Component of geoheritage

Paleontological heritage (often shortened to paleoheritage) is the component of geoheritage constituted by fossils together with their enclosing geological context, occurring both in situ, at fossiliferous sites, and ex situ, once displaced from their place of origin (for example, to become part of institutional collections), to which heritage value is assigned (scientific, educational, cultural, or other) on account of the information it provides about the history of life. It is a heritage category comparable to other forms of natural heritage, such as biodiversity.

The first reference to paleontological heritage as such was in the 1996 book Environmental Geomorphology, which based the scientific heritage value of sites on their rarity, critical position in an ecosystem, scenic appeal, and paleontological heritage. Subsequent development of the concept was advanced by Vincent L. Santucci of the National Park Service, and by researchers working at the intersection of geoconservation and paleontology.

Effective geoconservation of Earth's paleontological heritage necessitates expanding the concept of geological heritage to include ex situ geological objects, such as fossil collections, as legitimate targets of conservation concern and action. The established principles of geoconservation can be applied to paleontological heritage through systematic inventory and evaluation procedures, which are foundational to subsequent conservation, promotion, and monitoring efforts, including the curation of fossil specimens.

Not all fossils carry equal value; assessments differ considerably depending on whether they are made on scientific grounds or commercial ones, with the latter prioritizing aesthetic appeal and rarity over research significance.
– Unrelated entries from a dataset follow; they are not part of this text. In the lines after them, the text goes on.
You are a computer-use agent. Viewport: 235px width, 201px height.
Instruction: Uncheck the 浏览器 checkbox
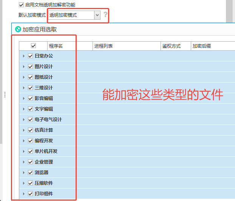(31, 173)
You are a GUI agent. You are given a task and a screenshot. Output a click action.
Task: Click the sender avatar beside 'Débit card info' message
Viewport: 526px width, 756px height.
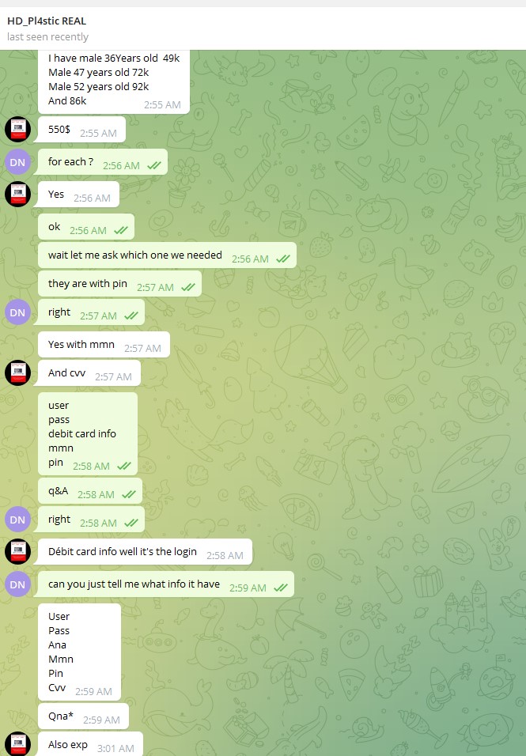click(18, 551)
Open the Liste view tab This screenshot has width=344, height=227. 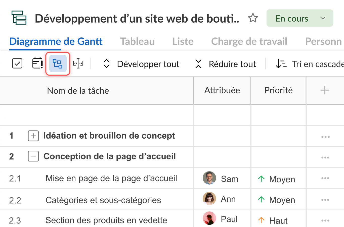[x=183, y=41]
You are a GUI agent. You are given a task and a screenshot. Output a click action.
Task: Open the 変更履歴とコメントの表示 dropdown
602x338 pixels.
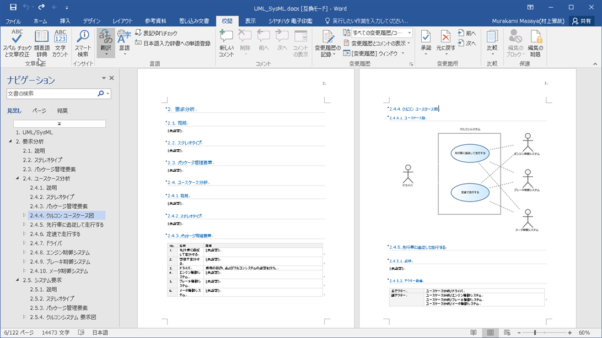[x=378, y=43]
While collectors tend to place a premium on exceptionally well-preserved specimens, paleontologists view preservation quality as just one of several factors contributing to a fossil's significance. A holotype or a specimen marking the first recorded occurrence of a taxon within a given basin typically holds far greater scientific importance than a visually striking find, regardless of the latter's aesthetic qualities.

== Examples of paleontological heritage sites ==

=== Australia ===
Australia's significant fossil sites include World Heritage Sites such as the Riversleigh World Heritage Area (Queensland) for Oligocene–Miocene mammals and Naracoorte Caves National Park (South Australia) for Pleistocene megafauna. Other notable sites include Nilpena Ediacara National Park (South Australia) for early life, Winton (Queensland) for Cretaceous dinosaurs, and Canowindra (New South Wales) for Devonian fish.

=== Canada ===
Canada's significant fossil sites include the Burgess Shale in Yoho National Park and Kootenay National Park in British Columbia, known for exceptional 508-million-year-old Cambrian marine fossils.

=== China ===
China is among the world's most significant countries for paleontological heritage, with a fossil record that has reshaped scientific understanding of early animal life and the evolution of birds. The Chengjiang Fossil Site in Yunnan province, designated a UNESCO World Heritage Site in 2012, preserves an exceptional Early Cambrian marine community dating to approximately 518 million years ago. The site documents over 20 phyla and more than 300 species, including some of the earliest known chordates, and is China's first and Asia's only fossil-related World Heritage Site.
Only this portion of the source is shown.